▶ **What this exercise asks**
(1) In the news report on Rashida Begum, what did the soldiers do to the house as she lost consciousness?
(2) Proceed with the news report on Rashida Begum from the point where it stops.

▶ **Document text**
== Segment start ==

Rohingya Crisis

‘It would be good if I too died’

‘It would be good if I too died’


Dhaka, Nov 18 (Just News): The slash marks on Rashida Begum's neck have turned into dark, red scars. She showed us the cuts as if to say: look, I tried to fight back, I tried within an inch of my life.

“We saw the military digging holes (for mass graves). We were five women with our babies," Rashida said, almost in a whisper. “The grabbed us, dragged us into the house, and shut the door.”

The soldiers snatched Rashida's baby son from her arms and killed him.

“I just screamed, I cried but they wouldn't listen to us. They don't even understand our language,” Rashida recalled.

The uniformed men showed her no mercy. They slit Rashida's throat and tore off her clothes. She was brutalized and raped alongside the four other women. As Rashida lost consciousness, the men set the house alight and left them for dead.

“I thought I was already dead, but when my skin started to burn I woke up,” she said.

== Segment end ==

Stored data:
== Segment start ==

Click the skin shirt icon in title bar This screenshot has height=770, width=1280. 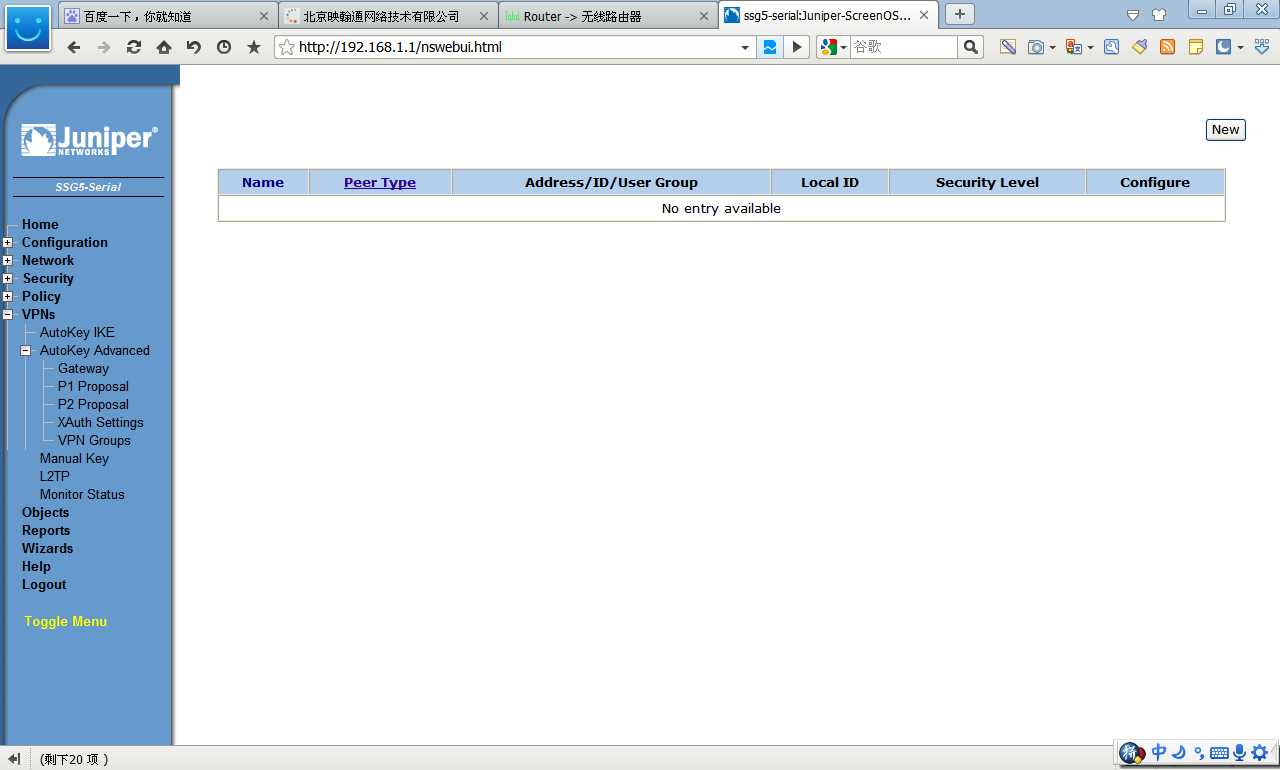coord(1159,15)
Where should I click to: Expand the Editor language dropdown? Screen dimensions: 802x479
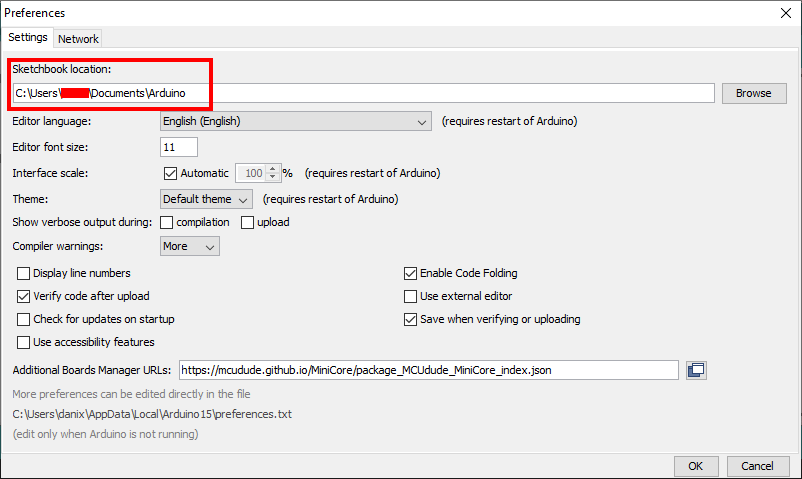point(296,121)
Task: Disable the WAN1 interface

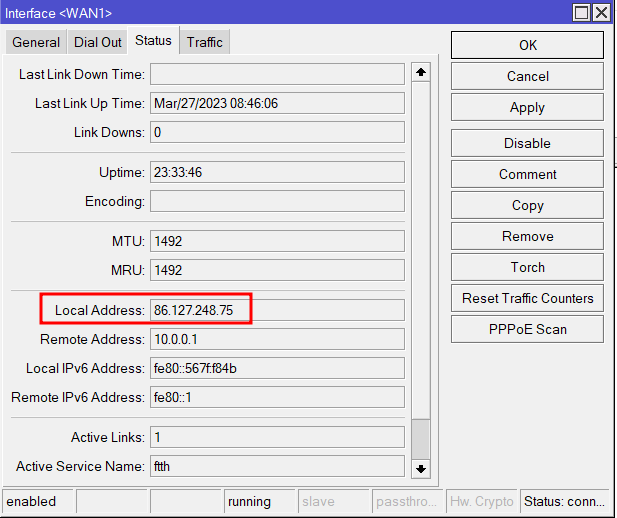Action: coord(527,143)
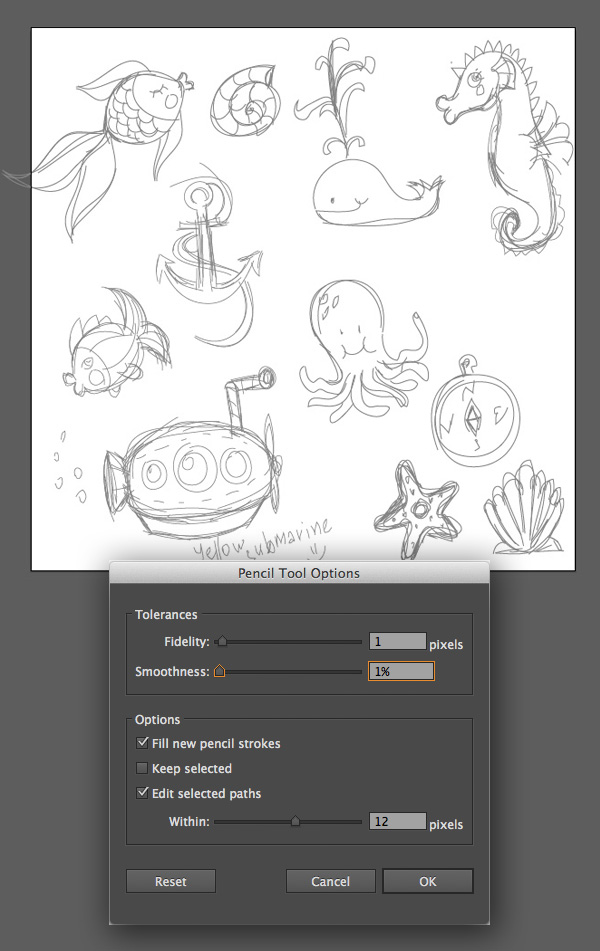Cancel the Pencil Tool Options dialog
This screenshot has width=600, height=951.
pyautogui.click(x=330, y=881)
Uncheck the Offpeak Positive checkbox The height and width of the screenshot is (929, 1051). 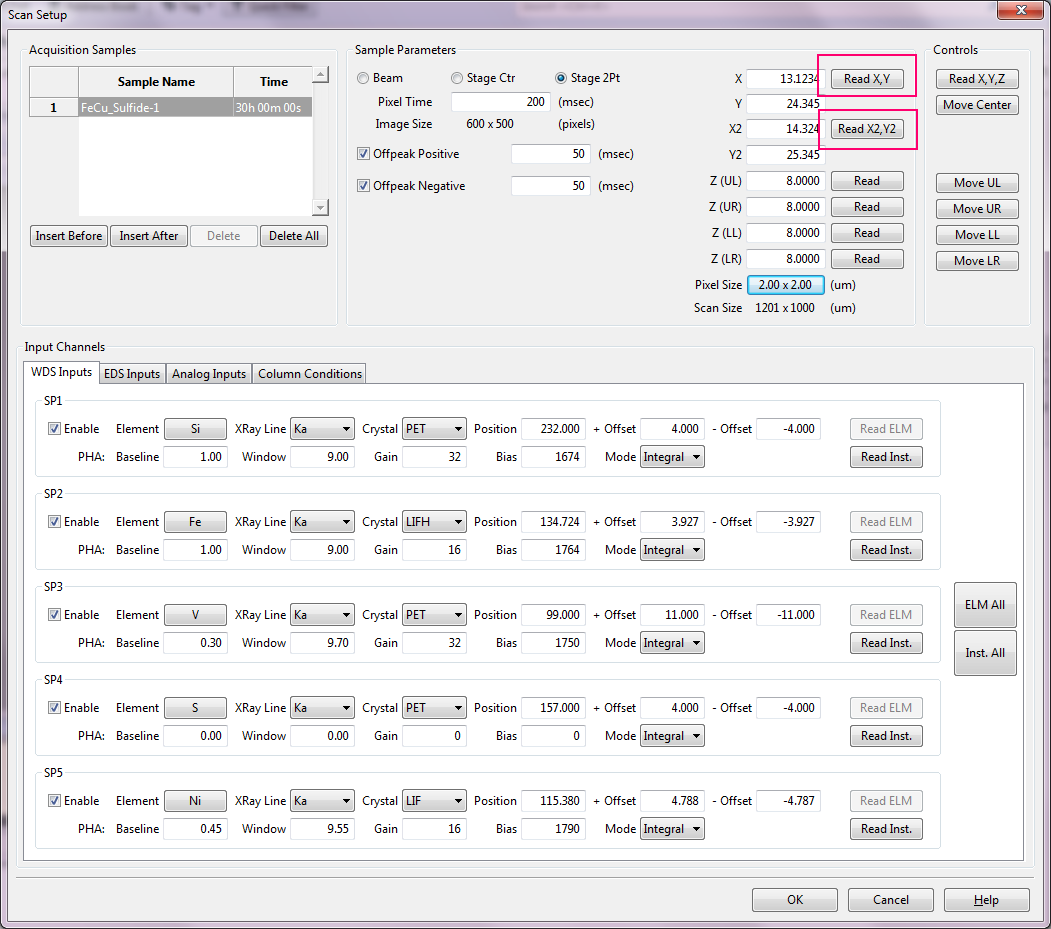pyautogui.click(x=364, y=154)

== Segment end ==

▶ **Outputs for the tasks**
(1) They set the house alight and left the women for dead.

(2)
Naked and disoriented, she ran out of the flames and hid in a nearby field, but she wishes she had not survived.

“It would be good if I too died because if I died then I wouldn't have to remember all these things. My parents were killed too, lots of people were killed,” Rashida said as tears streamed down her face.

The soft-spoken 25-year-old was too traumatized to speak further about the assault or the loss of her child, but answered quickly when asked if she wanted revenge.

“We will be pleased if the military who raped us and killed our parents, if they are hanged,” she said.

Then Rashida went quiet, her lips quivering, her hands shaking uncontrollably. In her eyes was a distant gaze that made her seem far away.

“I constantly think about what happened,” she said. “I can't get it out of my mind.”
'Untold numbers' of women raped by soldiers

Rashida's story is not an uncommon one in the sprawling camps along the Bangladesh-Myanmar border. More than more than 615,000 Rohingya have fled Myanmar since late August, desperate to escape the violence in Rakhine State.

Myanmar's military has intensified what it calls “clearance operations” targeting “terrorists” in Rakhine State following a series of attacks on police posts by Rohingya militants that left 12 officers dead.

“One of the military's most feared weapons is mass sexual violence, with untold numbers of women and girls brutally gang raped by government soldiers,” according to a Human Rights Watch report released Thursday, which documents the widespread rape of Rohingya women and girls at the hands of Myanmar's security forces, often in uniform.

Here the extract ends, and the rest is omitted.